I want to prove that those inequalities are true for $a, b ∈ R$: $$ |a + b| ≤ |a| + |b| $$ $$ ||a| − |b|| ≤ |a − b| $$ $$ |a − b| ≤ |a − c| + |c − b| $$
Now I can see that they are true, and I could argue it with words, but how would you prove it on paper using mathematic notation?
Here's a hint:
$$|x|=x$$$$x\ge0$$$$|y|=-y$$$$y<0$$
Try using that.
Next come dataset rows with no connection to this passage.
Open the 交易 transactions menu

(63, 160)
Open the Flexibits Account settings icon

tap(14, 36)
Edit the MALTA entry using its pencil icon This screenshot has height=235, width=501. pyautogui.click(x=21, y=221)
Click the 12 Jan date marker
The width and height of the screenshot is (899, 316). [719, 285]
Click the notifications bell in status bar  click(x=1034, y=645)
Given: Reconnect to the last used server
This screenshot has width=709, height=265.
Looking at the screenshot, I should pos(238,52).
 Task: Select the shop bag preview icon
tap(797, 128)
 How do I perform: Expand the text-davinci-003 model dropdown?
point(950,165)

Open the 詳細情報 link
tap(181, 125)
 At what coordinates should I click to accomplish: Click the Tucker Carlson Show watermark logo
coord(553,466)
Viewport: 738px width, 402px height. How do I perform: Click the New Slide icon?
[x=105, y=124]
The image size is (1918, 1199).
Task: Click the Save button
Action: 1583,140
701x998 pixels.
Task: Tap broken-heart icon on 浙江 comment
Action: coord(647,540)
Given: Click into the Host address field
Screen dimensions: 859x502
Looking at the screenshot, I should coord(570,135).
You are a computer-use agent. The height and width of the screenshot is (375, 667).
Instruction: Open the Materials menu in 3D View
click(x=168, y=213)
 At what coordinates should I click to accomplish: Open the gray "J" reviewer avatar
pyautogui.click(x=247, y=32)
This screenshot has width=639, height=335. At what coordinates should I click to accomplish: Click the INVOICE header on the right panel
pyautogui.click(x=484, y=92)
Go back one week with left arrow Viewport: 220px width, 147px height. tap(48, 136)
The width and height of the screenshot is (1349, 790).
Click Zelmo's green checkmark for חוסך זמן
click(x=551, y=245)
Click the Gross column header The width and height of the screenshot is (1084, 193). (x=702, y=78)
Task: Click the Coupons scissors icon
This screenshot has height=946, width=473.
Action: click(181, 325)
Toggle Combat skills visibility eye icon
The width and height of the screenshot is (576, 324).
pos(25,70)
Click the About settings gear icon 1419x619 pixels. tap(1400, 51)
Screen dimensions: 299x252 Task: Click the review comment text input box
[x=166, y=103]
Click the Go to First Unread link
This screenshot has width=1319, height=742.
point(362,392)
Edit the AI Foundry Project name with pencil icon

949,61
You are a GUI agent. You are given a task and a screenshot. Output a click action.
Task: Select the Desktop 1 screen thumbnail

Treat every case for $x$, the stuff inside the absolute values, individually until you find the answer.
An idea, noted in the comments by N. F. Taussig, is as follows:
$$|a|=+\sqrt{a^2}$$
So we have the following (easiest to use an equal sign):
$$\sqrt{(a+b)^2}=|a+b|=\sqrt{a^2}+\sqrt{b^2}$$
$$(a+b)^2=(\sqrt{a^2}+\sqrt{b^2})^2$$
$$a^2+2ab+b^2=a^2+2\sqrt{a^2b^2}+b^2$$
$$2ab=2\sqrt{a^2b^2}$$
We have the following scenarios, $a,b\ge0$, then we have:
$$2ab=2ab$$
If we have $a,b<0$, then we have:
$$2(-a)(-b)=2ab$$
If we have $a$ or $b$ $<0$, then we have:
$$2(-a)b=2a(-b)<0<2\sqrt{a^2(-b)^2}=2\sqrt{(-a)^2b^2}=2\sqrt{a^2b^2}=2ab$$
Using the $<0<$ in the middle helps define what is happening.
The same would have happened if had used the definition $|x|=x,x\ge0$ and $|x|=-x,x<0$.
Essentially, instead of proving it with words, we break it in to different scenarios describing when the values will be positive or negative by simply using $x\ge0$ or $x<0$.